Le secret de Polichinelle est qu’il n’y a pas de secret. Sa vie est la nôtre, nous qui ne vivons pas parce que, seul, Polichinelle peut vivre. Il n’y a pas de secret, seulement l’échappée de la comédie de la vie. On reconnaît le rire de Polichinelle dans le cinéma de Claude Chabrol quand, dans Les Bonnes femmes (1960), le serveur d’un restaurant répond à qui demande un mystère qu’il n’y en a pas. La vie vécue ainsi, dans l'indistinction de sa possibilité et de son impossibilité, en-deçà comme au-delà des paroles et des actions, dans le désœuvrement du caractère dénaturalisé en étant assumé comme apparence et facticité. Ce reste de vie non vécue qui n'est ni la tragédie d'une assomption ni la comédie d'une imitation mais le masque indifférent de leur coïncidence.

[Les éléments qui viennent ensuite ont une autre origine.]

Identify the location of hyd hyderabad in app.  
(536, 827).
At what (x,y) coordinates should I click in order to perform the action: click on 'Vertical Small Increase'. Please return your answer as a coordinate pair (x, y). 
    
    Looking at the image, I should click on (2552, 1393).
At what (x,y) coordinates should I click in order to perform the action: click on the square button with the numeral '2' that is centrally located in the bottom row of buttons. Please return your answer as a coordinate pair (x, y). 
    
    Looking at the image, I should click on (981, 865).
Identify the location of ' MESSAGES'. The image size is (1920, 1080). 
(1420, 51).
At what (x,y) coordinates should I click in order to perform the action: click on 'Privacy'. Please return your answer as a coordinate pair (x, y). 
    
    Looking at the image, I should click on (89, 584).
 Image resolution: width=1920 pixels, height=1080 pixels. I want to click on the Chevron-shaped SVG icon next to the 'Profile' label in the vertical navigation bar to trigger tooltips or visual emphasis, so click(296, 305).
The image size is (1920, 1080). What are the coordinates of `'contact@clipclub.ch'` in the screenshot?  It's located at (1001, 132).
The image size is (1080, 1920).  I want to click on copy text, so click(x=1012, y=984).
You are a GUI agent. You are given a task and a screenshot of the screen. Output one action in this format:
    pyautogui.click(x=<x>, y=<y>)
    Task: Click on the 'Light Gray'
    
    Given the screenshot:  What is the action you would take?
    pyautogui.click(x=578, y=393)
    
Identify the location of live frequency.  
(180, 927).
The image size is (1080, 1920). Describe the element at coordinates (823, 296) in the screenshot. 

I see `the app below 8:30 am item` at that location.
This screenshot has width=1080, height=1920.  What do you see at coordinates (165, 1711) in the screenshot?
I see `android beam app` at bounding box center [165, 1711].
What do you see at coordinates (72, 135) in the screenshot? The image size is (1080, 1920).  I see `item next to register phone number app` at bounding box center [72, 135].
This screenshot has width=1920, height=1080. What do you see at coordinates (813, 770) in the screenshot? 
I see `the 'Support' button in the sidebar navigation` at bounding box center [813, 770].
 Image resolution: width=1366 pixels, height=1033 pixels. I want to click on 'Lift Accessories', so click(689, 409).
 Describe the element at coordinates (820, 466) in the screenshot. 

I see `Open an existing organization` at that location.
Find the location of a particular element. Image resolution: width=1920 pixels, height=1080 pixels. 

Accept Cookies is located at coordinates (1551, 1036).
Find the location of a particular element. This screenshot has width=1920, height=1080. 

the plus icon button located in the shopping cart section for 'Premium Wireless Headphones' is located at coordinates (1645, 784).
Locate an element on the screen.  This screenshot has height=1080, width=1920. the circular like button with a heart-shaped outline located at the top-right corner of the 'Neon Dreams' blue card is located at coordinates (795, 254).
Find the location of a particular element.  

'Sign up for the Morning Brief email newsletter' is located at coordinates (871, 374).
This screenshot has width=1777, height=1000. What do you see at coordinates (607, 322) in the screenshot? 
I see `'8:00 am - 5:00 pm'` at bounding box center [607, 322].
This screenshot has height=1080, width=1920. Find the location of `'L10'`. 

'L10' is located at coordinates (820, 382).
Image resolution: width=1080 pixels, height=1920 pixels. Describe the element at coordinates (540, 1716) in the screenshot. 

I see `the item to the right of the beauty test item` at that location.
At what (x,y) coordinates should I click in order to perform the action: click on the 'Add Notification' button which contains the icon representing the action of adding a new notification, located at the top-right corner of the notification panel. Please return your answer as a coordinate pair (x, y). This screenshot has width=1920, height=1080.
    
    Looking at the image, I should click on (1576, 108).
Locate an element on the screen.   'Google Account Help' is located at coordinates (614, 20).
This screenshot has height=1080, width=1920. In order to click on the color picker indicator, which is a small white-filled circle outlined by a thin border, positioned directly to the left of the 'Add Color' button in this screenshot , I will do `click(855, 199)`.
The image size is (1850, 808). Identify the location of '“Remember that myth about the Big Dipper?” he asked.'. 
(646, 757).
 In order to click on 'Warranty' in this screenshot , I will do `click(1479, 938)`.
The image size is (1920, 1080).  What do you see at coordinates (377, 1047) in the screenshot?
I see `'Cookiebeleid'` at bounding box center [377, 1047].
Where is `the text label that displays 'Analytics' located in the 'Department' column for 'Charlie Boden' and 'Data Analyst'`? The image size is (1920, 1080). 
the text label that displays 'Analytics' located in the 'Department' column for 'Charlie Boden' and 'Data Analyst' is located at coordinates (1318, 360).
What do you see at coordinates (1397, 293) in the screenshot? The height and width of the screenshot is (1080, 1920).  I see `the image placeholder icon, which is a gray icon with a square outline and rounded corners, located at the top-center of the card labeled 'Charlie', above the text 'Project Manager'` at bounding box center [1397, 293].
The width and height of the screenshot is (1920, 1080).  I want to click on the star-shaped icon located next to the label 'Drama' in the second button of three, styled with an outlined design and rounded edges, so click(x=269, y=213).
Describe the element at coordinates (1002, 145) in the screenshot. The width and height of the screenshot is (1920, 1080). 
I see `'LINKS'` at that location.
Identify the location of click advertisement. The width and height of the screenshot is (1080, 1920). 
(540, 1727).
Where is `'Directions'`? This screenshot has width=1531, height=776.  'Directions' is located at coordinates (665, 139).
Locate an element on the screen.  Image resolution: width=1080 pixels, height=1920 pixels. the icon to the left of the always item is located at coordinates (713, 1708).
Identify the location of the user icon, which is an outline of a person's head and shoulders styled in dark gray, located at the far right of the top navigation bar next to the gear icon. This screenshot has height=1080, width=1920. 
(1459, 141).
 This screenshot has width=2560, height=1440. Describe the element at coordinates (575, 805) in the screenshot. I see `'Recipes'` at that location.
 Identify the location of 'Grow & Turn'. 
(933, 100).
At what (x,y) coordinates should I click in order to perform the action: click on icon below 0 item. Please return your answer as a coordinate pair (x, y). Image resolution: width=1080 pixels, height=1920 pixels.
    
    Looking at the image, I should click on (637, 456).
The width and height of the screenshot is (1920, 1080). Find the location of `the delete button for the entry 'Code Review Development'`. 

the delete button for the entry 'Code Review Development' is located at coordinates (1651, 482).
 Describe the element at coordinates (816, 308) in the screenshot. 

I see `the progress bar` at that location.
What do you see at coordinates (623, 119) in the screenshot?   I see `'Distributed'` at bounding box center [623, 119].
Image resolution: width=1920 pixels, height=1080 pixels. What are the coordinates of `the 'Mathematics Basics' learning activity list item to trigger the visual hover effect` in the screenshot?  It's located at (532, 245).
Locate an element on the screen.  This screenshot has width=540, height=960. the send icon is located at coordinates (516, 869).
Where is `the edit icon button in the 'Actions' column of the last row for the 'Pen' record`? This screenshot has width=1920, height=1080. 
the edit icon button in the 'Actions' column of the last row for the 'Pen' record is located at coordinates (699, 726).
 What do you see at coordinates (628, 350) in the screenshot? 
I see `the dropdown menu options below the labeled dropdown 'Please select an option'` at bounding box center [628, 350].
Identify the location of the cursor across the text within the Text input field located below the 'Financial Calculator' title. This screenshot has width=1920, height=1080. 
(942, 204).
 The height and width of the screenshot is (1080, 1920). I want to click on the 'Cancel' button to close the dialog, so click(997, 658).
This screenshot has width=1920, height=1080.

Vivre sa biographie comme un divertissement. Vivre sa vie, ainsi, « simplement, immédiatement, immémorialement en la contemplant, pour ainsi dire, les yeux fermés. » (p. 92).

 

 

 

 

 

La communauté qui vient, 

 

singulière, exemplaire, révolutionnaire

 

 

 

 


L'historien de l'art Georges Didi-Huberman et l'économiste Frédéric Lordon ont entre autres proposé des critiques légitimes au projet philosophique de Giorgio Agamben. Le premier en insistant à raison sur la radicalité du pessimisme ontologique du philosophe italien au point de réduire le champ des possibles. Le second en montrant qu'il y a en effet des soustractions et des retraits dont le dandysme qui participe à renforcer une vision de l'émancipation anarchiste mais élitaire révèle une impuissance qui se dépossède elle-même de la puissance nécessaire à abattre les dominations massives et concrètes de l'État et du capital.

 

 


Il n'empêche, la communauté qui vient ne sera pas composée d'individus réduits à la somme de leurs marques identitaires, biologiques, nationales ou culturelles, mais peuplée des singularités quelconques qui ne seront exemplaires que d'elles-mêmes,
des êtres tels que nous importera leur quel. Seules les singularités quelconques ont, à l’enseigne de Polichinelle, l'entière garde de notre humanité parce qu'elles peuvent notre impuissance. En divisant les temps dans chaque présent pour rendre justice aux oubliés, et en sauvant la part de non-vécu en chaque instant, les singularités quelconques battront les premières mesures de la révolution à venir, du communisme qui est déjà là mais reste encore imperceptible.

 

 

 

C'est à cet égard que Giorgio Agamben est un philosophe contemporain, réellement contemporain. Exemplairement. Parce qu'il « perçoit l’obscurité de son temps comme une affaire qui le regarde et n’a de cesse de l’interpeller, quelque chose qui, plus que toute lumière, est directement et singulièrement tourné vers lui. Contemporain est celui qui reçoit en plein visage le faisceau de ténèbres qui provient de son temps » (Qu'est-ce que le contemporain ?, éd. Payot & Rivages, 2008, p. 22).